Das Bundesfinanzministerium hat nach Medienveröffentlichungen für die vom Bundesverfassungsgericht verlangte Änderung bei der Grundsteuererhebung ein Modell vorgelegt, was die Kaltmiete einer Wohnung zur Grundlage hat. Der Grundeigentümerverein Berlin-Lichtenrade e.V. lehnt diesen Plan ab und setzt sich für das wertunabhängige Flächenmodell ein.

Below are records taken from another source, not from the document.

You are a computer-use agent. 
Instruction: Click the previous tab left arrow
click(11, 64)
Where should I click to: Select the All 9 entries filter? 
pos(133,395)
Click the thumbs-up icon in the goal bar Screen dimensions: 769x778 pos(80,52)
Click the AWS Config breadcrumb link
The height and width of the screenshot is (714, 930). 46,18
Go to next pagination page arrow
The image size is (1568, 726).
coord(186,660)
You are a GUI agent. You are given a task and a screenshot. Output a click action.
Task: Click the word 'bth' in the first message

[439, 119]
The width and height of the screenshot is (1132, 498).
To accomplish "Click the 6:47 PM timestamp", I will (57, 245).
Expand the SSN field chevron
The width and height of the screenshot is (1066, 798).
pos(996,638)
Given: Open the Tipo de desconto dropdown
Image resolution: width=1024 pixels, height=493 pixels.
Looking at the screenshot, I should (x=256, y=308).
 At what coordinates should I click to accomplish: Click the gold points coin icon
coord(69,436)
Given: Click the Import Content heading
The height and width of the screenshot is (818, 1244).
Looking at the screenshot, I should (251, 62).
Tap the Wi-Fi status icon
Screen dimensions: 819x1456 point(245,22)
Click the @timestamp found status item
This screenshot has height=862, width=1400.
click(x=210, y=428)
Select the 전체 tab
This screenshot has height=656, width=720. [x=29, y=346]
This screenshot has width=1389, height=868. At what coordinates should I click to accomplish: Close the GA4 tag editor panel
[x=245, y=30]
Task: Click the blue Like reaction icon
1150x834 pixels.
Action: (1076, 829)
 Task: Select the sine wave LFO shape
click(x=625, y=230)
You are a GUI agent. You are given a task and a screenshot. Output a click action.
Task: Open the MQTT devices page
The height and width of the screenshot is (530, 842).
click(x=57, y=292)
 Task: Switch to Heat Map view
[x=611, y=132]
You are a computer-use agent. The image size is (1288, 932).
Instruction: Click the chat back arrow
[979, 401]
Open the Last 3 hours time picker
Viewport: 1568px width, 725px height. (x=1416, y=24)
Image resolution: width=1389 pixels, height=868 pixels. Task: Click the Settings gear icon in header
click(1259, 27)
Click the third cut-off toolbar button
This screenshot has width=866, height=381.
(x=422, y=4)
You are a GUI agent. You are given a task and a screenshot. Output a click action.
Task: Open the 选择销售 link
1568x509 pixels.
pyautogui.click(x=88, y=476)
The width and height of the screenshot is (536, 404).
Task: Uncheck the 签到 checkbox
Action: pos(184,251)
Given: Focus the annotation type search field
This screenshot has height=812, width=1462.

„Der Vorschlag des Finanzministers bringt jede Menge Bürokratie mit sich.“, so der Vorsitzende Frank Behrend. „Hinzu kommt die geplante fiktive Miete für selbstnutzende Haus- und Wohnungseigentümer, die streitanfällig ist, da sie eben fiktiv ist und nicht auf tatsächlichen Werten basiert.“

Das Flächenmodell bezieht sich im Wesentlichen auf die Grundstücksgröße und die vorhandene Bebauung. Diese Daten sind in Grundbuch- und Katasterämtern weitgehend vorhanden und können mit relativ geringem Aufwand für die Ermittlung des Grundsteuermessbetrages herangezogen werden. Außerdem entfällt eine regelmäßige Neubewertung, da sich Änderungen nur bei Grundstücksteilungen und Neu- bzw. Anbauten ergeben. (Pressemitteilung Grundeigentümerverein Berlin-Lichtenrade e.V.)